**YOUR INSTRUCTIONS**:
Would you reproduce exactly the lines below from the one holding "1344x896 pixels. Task: Click" through the one holding "Task: Toggle the device toolbar icon", inclusive, and no others?

Items from a data source:
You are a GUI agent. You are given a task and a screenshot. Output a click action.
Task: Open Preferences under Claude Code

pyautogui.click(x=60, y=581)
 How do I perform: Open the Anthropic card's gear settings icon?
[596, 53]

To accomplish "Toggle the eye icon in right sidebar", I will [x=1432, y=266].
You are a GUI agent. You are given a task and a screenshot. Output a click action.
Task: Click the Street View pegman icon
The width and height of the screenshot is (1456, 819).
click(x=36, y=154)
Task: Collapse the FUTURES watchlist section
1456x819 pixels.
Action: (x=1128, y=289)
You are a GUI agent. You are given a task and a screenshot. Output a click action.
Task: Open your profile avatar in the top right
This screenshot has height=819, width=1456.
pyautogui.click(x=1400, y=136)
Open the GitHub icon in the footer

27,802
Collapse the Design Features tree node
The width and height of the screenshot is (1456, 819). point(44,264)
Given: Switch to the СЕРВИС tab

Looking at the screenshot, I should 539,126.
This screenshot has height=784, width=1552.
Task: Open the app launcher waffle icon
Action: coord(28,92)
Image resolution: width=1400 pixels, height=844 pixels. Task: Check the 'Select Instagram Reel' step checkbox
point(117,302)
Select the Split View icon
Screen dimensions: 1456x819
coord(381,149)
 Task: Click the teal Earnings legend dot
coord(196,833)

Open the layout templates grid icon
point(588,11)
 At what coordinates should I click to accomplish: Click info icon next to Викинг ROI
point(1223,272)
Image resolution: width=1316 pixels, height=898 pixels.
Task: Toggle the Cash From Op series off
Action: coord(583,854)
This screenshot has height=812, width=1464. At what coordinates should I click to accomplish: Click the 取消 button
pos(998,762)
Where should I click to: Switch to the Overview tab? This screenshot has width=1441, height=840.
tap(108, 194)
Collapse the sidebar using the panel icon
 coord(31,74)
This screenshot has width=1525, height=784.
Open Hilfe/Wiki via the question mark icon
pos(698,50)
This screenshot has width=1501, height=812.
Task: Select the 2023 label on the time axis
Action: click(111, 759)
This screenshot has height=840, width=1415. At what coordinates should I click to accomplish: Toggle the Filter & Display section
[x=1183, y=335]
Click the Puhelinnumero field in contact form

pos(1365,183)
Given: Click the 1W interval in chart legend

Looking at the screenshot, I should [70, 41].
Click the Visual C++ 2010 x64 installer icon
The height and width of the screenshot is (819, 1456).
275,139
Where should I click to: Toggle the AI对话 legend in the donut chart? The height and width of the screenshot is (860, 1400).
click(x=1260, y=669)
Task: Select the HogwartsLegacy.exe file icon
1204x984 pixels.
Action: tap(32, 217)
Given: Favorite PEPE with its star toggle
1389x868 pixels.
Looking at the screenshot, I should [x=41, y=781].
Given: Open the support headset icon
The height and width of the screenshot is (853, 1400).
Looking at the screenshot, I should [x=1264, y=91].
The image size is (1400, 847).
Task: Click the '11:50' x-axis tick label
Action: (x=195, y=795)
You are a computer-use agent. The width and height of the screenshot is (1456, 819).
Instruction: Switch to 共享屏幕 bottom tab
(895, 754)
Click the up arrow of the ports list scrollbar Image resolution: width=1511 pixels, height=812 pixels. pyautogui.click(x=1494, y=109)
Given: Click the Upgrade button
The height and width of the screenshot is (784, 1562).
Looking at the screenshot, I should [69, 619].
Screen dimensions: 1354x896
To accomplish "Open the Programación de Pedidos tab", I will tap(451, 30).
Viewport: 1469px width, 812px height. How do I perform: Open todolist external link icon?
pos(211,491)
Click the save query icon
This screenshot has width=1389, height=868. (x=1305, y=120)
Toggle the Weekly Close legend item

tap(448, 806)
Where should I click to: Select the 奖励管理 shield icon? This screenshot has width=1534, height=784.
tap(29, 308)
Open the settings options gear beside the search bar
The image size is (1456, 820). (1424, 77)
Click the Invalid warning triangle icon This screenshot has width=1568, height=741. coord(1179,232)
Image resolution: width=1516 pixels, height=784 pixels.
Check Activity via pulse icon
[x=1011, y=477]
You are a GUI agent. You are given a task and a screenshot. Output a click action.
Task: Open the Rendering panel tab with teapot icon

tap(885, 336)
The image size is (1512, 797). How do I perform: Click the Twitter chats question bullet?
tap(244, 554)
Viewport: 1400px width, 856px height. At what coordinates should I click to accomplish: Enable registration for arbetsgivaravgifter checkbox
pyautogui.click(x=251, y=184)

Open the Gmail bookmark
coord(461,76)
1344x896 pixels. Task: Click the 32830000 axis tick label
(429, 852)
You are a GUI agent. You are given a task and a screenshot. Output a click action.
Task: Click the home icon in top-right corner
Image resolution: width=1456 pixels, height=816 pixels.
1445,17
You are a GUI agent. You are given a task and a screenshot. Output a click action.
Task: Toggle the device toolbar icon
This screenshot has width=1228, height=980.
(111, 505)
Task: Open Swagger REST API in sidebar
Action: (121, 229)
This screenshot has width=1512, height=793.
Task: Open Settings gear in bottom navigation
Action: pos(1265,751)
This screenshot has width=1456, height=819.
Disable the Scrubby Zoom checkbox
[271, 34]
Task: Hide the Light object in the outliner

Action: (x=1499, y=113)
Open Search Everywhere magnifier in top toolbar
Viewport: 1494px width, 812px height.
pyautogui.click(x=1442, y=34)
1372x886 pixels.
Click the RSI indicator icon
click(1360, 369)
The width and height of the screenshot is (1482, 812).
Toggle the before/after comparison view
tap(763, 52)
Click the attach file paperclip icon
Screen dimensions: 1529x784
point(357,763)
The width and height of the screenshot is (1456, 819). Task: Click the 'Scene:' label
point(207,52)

**RESULT**:
1344x896 pixels. Task: Click the 32830000 axis tick label
(429, 852)
You are a GUI agent. You are given a task and a screenshot. Output a click action.
Task: Click the home icon in top-right corner
Image resolution: width=1456 pixels, height=816 pixels.
1445,17
You are a GUI agent. You are given a task and a screenshot. Output a click action.
Task: Toggle the device toolbar icon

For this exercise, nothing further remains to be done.